• [TAREA ASIGNADA 1] ¿A qué distancia del Hospital Loayza se encuentra el restaurante Barra Brasa, según el texto seleccionado?
• [TAREA ASIGNADA 2] Explica, en una a tres oraciones y con base en el texto seleccionado, por qué quien narra tuvo que regresar a la librería después de despedirse de Quiñones.

• [TEXTO SELECCIONADO]
§

Cerré la librería y me fui al nuevo local de Selecta. La calle oscura y los sonidos de los patrulleros merodeando por la Plaza San Martín se dejaban escuchar, sentir, como si fuera una presencia represiva. Al llegar al nuevo local, el señor Quiñones también hacía lo suyo, cerrar la librería, aunque él estaba más feliz que yo. Hablamos un toque y cuando me disponía a despedirme, una amiga que también se iba a su casa, me dijo que me había olvidado de cerrar bien la librería. La oscuridad y las ansias por cerrar me jugaron una mala pasada.
Efectivamente, tenía los candados en mi mochila.
Me despedí de Quiñones y fui a cerrar la librería como tenía que cerrarse.
Compré agua mineral sin gas y la que sería mi última cajetilla de Pall Mall rojo…la última del día. Caminé en dirección al Queirolo.
En la esquina de Quilca con Camaná me encuentro con un talentoso narrador inédito, Javier, “El caminante”.
No por nada se le dice “El Caminante”. A este pata le gusta el Centro de Lima, la recorre y hace suyos los personajes que ve en sus trayectos motivados por el azar. Tengo esperanzas de que cuando él publique un libro, este libro sea una novela cuyo personaje esencial sea Lima, pero no esa Lima de documentales al estilo Marca Perú, sino un personaje que se enriquece de sensibilidades que sobreviven y que en ese acto lo hacen con una involuntaria estética, en la que cada acto lleve la rúbrica del asombro.
“El caminante” me dice que tiene hambre y me pregunta si yo también la tengo, puesto que conoce un lugar ideal para recobrar fuerzas, un lugar en donde el estómago termina muy bien servido. Hubo un tiempo, cuando tenía la edad del “Caminante”, en que también tenía mis lugares en los que engañaba el estómago, épocas en que me perdía por el placer de perderme.
Al llegar a Alfonso Ugarte, me comenta de Barra Brasa. En Barra Brasa, me decía, se come un espectacular pollo a la brasa con arroz graneado, papas fritas, chorizo y ensalada, más, obvio, su vaso de chicha. El restaurante queda a media cuadra del Hospital Loayza.
Nos dirigimos hacia allá mientras me cuenta de su vida académica en una prestigiosa universidad particular. Es que “El Caminante” es un buen profesor durante el día y un maldito fuera de las horas de clase.

§

• [INFORMACIÓN EXTRAÍDA]
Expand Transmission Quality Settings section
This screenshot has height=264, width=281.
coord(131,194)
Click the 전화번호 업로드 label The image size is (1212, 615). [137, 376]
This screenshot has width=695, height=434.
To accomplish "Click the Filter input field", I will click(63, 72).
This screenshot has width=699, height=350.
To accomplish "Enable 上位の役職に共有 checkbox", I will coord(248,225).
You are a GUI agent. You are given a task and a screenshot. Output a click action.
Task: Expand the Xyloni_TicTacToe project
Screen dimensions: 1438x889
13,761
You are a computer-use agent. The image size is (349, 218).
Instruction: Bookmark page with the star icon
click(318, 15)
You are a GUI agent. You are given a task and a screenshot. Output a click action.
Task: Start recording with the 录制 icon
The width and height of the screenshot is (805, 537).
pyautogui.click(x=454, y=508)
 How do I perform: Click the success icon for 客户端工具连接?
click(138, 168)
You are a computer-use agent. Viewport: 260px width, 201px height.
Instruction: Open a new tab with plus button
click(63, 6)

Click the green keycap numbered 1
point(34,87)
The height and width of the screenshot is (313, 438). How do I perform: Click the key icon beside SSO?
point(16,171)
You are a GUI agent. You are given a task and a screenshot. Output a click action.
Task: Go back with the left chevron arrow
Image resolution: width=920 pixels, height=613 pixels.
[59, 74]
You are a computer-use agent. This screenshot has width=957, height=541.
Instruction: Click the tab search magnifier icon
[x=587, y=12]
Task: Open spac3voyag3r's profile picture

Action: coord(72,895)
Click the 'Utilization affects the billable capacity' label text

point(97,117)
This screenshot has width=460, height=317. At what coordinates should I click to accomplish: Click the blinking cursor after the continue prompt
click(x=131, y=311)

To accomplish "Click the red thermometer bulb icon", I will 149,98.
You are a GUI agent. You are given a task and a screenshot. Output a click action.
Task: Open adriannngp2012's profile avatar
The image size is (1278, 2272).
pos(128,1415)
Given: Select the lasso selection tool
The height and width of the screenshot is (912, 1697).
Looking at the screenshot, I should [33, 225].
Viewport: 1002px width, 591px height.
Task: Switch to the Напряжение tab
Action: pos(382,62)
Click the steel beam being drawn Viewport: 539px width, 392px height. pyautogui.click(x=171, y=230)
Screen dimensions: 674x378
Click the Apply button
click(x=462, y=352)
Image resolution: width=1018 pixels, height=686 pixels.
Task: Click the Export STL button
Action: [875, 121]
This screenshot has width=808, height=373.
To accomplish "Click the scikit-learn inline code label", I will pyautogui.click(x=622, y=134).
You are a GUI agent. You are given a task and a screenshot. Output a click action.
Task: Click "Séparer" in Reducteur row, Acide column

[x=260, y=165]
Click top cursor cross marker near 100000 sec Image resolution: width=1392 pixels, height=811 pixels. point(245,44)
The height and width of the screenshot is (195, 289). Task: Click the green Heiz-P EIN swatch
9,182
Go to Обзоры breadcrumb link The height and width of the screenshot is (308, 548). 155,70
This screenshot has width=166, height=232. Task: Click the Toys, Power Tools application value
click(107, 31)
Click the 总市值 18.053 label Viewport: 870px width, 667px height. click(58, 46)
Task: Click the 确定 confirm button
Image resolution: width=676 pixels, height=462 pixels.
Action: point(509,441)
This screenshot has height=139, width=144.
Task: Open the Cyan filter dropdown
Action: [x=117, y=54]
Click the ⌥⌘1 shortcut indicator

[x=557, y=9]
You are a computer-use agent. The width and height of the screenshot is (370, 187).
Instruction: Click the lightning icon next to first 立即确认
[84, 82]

§

• [RESPUESTA FINAL 1] Barra Brasa queda a media cuadra del Hospital Loayza.

• [RESPUESTA FINAL 2] Una amiga le dijo que había olvidado cerrar bien la librería, y en efecto los candados seguían en su mochila. La oscuridad y las ansias por cerrar le habían jugado una mala pasada, así que volvió a cerrarla como correspondía.